Expect a quieter day on the fundamental side of things today, as the Veteran's Day holiday in the United States has bond markets closed, and thus, one of the biggest drivers of US Dollar strength in recent weeks - shifting interest rate differentials - on pause. In honor of SIFMA's recommended closure of US bond markets in observance of Veteran's Day, let's use the mid-week pause to examine recent yield shifts.
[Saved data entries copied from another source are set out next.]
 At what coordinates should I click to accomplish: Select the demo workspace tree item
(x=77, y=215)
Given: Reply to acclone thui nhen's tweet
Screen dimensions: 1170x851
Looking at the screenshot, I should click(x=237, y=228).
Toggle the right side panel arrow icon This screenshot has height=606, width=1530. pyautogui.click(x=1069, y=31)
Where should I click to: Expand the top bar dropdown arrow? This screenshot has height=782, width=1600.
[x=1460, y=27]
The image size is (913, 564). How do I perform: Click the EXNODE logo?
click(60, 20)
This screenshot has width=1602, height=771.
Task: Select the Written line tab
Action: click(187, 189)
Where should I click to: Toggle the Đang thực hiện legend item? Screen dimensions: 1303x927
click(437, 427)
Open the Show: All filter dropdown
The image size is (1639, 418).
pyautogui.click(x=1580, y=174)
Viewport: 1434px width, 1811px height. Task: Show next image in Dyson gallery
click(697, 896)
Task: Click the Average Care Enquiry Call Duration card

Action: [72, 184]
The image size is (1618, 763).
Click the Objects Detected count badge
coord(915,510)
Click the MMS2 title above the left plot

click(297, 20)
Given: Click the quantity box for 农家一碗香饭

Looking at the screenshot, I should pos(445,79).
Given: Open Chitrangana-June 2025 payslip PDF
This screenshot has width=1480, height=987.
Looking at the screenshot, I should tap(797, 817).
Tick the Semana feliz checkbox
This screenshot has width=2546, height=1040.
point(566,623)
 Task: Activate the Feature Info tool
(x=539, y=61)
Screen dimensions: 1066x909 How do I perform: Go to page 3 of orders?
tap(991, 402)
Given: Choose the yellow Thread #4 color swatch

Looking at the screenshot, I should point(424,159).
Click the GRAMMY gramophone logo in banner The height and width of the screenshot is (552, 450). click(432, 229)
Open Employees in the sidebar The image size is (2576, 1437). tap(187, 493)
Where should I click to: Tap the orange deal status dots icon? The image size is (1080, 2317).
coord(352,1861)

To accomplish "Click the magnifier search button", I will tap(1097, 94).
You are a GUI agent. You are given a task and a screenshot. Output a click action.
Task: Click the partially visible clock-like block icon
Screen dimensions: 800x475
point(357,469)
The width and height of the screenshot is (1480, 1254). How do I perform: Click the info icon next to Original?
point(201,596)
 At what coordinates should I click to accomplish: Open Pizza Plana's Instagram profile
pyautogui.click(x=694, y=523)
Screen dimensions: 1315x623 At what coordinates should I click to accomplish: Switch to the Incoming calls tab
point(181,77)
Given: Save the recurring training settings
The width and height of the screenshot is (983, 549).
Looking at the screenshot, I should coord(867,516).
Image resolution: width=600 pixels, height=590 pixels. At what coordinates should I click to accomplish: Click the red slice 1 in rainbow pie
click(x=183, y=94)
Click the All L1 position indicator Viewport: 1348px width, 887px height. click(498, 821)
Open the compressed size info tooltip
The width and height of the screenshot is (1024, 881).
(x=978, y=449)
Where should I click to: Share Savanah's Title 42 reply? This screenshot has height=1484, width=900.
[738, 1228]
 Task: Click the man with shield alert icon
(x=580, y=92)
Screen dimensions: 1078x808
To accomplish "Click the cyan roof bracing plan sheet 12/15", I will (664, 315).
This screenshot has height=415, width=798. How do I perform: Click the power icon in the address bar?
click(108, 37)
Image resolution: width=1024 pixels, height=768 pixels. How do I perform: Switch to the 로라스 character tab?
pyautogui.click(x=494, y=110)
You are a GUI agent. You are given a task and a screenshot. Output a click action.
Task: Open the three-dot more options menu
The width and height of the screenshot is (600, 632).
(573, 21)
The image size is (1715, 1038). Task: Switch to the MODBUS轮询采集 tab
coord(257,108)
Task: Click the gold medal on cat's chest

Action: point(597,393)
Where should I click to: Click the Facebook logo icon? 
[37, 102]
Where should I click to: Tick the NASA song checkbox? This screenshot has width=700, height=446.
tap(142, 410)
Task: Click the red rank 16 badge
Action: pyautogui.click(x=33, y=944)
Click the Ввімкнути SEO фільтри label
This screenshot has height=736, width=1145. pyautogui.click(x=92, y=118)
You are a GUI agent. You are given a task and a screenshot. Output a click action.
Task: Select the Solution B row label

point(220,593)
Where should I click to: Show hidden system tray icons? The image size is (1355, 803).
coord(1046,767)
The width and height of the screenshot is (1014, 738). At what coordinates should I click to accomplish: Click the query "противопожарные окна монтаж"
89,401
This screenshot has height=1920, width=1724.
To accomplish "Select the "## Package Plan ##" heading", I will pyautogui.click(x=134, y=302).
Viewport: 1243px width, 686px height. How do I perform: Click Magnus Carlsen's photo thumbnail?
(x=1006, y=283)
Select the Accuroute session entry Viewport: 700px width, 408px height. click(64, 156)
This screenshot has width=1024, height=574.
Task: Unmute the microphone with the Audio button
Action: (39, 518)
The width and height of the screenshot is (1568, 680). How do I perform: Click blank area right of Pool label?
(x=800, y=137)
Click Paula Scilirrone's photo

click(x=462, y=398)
There are two ways to visualize recent shifts in market expectations. First, the Fed funds futures contract is now implying a 66% chance of a 25-bps rate hike in December:
Second, a look at shifts in the US Treasury yield curve structure over the past month highlights the change in rate expectations:
Over the past month, the belly of the yield curve - debt with duration of 3- to 7-years - has seen the biggest surge in nominal yields. As was the case during the "taper tantrum," a steepening belly of the yield curve (relative to the short-end or the long-end) has been a strong indicator of underlying US Dollar strength. While thos bodes well for the greenback, it may not bode well for other risk sensitive assets - USD/JPY may struggle to rally if equity markets slip. If USD/JPY struggles given EUR/USD bearish structure, this could feed into greater EUR/JPY losses over the coming weeks.